Listed records:
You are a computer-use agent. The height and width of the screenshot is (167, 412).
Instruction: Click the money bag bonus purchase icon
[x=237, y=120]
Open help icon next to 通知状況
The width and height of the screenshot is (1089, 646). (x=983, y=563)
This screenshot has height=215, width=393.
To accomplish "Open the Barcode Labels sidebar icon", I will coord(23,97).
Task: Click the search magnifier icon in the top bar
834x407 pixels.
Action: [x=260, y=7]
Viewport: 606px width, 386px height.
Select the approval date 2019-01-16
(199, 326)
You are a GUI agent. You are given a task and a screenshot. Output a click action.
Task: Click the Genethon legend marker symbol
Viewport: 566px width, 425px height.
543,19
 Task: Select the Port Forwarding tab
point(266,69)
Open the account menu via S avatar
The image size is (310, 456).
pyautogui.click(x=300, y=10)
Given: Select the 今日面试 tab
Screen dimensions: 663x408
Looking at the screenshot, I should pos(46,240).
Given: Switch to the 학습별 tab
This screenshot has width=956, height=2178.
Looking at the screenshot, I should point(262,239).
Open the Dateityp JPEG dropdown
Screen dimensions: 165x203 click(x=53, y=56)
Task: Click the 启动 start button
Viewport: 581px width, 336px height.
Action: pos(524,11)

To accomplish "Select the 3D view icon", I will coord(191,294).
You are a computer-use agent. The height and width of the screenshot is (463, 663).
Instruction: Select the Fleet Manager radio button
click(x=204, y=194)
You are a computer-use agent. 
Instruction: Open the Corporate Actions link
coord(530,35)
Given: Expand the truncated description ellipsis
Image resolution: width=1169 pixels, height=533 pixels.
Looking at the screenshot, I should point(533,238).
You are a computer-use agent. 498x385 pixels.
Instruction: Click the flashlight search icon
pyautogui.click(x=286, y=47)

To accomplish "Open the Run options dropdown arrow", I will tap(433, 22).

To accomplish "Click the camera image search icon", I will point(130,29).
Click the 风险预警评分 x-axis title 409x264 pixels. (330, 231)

Instructions for the task: Transcribe the data exactly.

Expected answer:
You are a computer-use agent. The height and width of the screenshot is (167, 412).
Instruction: Click the money bag bonus purchase icon
[x=237, y=120]
Open help icon next to 通知状況
The width and height of the screenshot is (1089, 646). (x=983, y=563)
This screenshot has height=215, width=393.
To accomplish "Open the Barcode Labels sidebar icon", I will coord(23,97).
Task: Click the search magnifier icon in the top bar
834x407 pixels.
Action: [x=260, y=7]
Viewport: 606px width, 386px height.
Select the approval date 2019-01-16
(199, 326)
You are a GUI agent. You are given a task and a screenshot. Output a click action.
Task: Click the Genethon legend marker symbol
Viewport: 566px width, 425px height.
543,19
 Task: Select the Port Forwarding tab
point(266,69)
Open the account menu via S avatar
The image size is (310, 456).
pyautogui.click(x=300, y=10)
Given: Select the 今日面试 tab
Screen dimensions: 663x408
Looking at the screenshot, I should pos(46,240).
Given: Switch to the 학습별 tab
This screenshot has width=956, height=2178.
Looking at the screenshot, I should point(262,239).
Open the Dateityp JPEG dropdown
Screen dimensions: 165x203 click(x=53, y=56)
Task: Click the 启动 start button
Viewport: 581px width, 336px height.
Action: pos(524,11)

To accomplish "Select the 3D view icon", I will coord(191,294).
You are a computer-use agent. The height and width of the screenshot is (463, 663).
Instruction: Select the Fleet Manager radio button
click(x=204, y=194)
You are a computer-use agent. 
Instruction: Open the Corporate Actions link
coord(530,35)
Given: Expand the truncated description ellipsis
Image resolution: width=1169 pixels, height=533 pixels.
Looking at the screenshot, I should point(533,238).
You are a computer-use agent. 498x385 pixels.
Instruction: Click the flashlight search icon
pyautogui.click(x=286, y=47)

To accomplish "Open the Run options dropdown arrow", I will tap(433, 22).

To accomplish "Click the camera image search icon", I will point(130,29).
Click the 风险预警评分 x-axis title 409x264 pixels. (330, 231)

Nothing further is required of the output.